Instructor: Mark Newman
Office: 322 West Hall
Office hours: Tuesday 1:30-3:30pm
This course will introduce and develop the mathematical theory of networks, particularly social and technological networks, with applications to network-driven phenomena in the Internet, search engines, network resilience, epidemiology, and many other areas.

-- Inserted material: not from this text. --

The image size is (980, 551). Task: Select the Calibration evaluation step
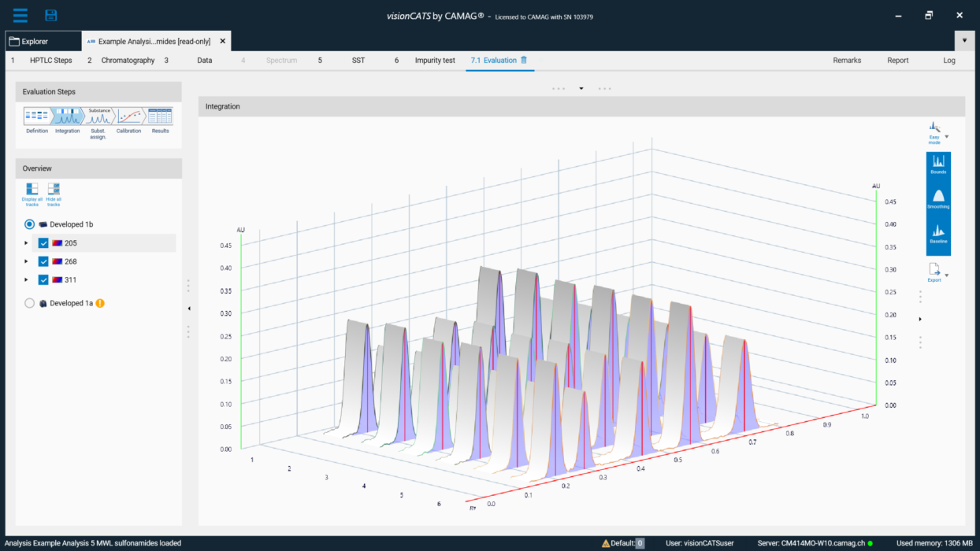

Topics to be covered will include experimental studies of social networks, the world wide web, information and biological networks; methods and computer algorithms for the analysis and interpretation of network data; graph theory; models of networks including random graphs and preferential attachment models; spectral methods and random matrix theory; maximum likelihood methods; percolation theory; network search.
Students should have studied calculus and linear algebra before taking the course, and should in particular be comfortable with the solution of linear differential equations and with the calculation and properties of eigenvalues and eigenvectors of matrices. In addition, a moderate portion of the course, perhaps two weeks, will deal with computer methods for analyzing networks. Some experience with computer programming will be a great help in understanding this part of the course.
There will be weekly graded problem sets, consisting of questions on both theory and applications. There will be three midterm exams but no final. The midterms will be in class at the usual time on September 29, November 3, and December 10.
There will be reading assignments for each lecture. The assignments are listed on the schedule below. Students are expected to do the reading for each lecture in a timely manner.
Textbook (required): Networks: An Introduction, M. E. J. Newman, Oxford University Press, Oxford (2010)
In addition to this required text, a list of other useful books is given below. None of them is required, but you may find them useful if you want a second opinion or more detail on certain topics.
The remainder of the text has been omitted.